In this era of relativity, quantum mechanics, climate change, genome mapping, neuroscience, cognitive studies, systems analysis and complexity theory etc. etc. any notions about an absolute basis for figuring out the world seem presumptuous. So when my colleague, William Sheridan, sent me this review I was amused, but provoked in a good way by the paradox implicit in what he says. In a few sweeping sentences he dismisses the preponderance of the west’s canon of received wisdom. On the other hand, what would he replace this with? I would suggest he offers a very humble but honest perspective that few authors have the courage to put in writing.

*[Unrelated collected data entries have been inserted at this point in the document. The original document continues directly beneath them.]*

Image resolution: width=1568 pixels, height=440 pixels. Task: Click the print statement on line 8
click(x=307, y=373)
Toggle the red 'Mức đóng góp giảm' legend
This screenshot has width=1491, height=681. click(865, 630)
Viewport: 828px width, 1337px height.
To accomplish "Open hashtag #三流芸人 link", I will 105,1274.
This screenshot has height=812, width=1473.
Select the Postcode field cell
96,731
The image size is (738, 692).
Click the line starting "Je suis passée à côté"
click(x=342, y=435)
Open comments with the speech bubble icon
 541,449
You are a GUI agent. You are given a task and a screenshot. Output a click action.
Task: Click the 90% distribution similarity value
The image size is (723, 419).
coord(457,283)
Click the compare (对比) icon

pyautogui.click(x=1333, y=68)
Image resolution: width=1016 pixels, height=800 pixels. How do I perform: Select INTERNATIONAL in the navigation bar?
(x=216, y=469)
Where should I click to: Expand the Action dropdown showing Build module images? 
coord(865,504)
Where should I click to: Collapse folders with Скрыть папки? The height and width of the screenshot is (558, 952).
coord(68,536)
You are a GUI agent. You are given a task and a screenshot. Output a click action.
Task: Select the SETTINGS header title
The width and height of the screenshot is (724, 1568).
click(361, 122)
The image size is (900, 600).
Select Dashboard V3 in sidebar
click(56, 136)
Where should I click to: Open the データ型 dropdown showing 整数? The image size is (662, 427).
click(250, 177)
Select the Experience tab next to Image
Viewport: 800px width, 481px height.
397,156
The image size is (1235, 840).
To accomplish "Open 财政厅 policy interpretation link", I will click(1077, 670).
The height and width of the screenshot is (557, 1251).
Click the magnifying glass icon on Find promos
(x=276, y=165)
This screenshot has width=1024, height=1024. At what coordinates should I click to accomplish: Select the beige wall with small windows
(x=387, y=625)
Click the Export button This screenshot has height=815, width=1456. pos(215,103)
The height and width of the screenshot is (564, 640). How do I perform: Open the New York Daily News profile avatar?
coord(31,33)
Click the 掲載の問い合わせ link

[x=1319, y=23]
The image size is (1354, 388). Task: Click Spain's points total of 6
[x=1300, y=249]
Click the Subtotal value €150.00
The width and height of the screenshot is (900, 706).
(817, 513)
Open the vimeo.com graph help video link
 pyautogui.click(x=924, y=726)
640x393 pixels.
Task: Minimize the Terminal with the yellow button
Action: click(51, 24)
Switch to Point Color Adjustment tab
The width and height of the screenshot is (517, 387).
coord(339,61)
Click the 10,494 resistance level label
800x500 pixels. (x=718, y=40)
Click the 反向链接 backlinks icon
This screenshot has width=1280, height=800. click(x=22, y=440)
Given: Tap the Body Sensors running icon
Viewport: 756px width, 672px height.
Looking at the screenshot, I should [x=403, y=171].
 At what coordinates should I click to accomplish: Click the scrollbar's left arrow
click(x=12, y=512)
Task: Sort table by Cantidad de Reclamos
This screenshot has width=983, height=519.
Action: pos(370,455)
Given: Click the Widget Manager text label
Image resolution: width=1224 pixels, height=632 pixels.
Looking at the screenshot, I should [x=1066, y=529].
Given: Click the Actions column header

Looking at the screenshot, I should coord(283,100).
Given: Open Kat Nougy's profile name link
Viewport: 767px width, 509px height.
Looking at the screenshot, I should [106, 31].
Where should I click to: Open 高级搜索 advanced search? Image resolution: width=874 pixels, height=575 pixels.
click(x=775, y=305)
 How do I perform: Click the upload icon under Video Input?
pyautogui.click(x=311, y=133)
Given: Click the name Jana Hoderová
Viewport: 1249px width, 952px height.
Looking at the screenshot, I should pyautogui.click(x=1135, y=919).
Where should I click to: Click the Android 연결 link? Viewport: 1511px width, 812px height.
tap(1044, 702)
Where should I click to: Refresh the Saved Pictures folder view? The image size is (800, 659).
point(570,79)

The Thinking Life by P. M. Forni; St. Martin’s Press, New York, 2011. Reviewed by William Sheridan

The author and I agree that much of people’s time these days is consumed with trivial pursuits.  And I concur that these activities distracts us from “serious and deep thinking.”  He recommends the teachings of some Classical Thinkers for advice on how to start thinking, and why to start thinking.  Although I agree heartily with the goal, I regard his proposed method as both ludicrous and ineffective.  Why?!

He recommends the views of Socrates, Plato, Aristotle and Marcus Aurelius amongst others.  These follows lived and thrived in societies based on slavery, radical inequality, male chauvinism, and territorial conquest.  Since each version of wisdom reflects the circumstances of its origin and practice, I can’t go there – furthermore, I don’t really want to!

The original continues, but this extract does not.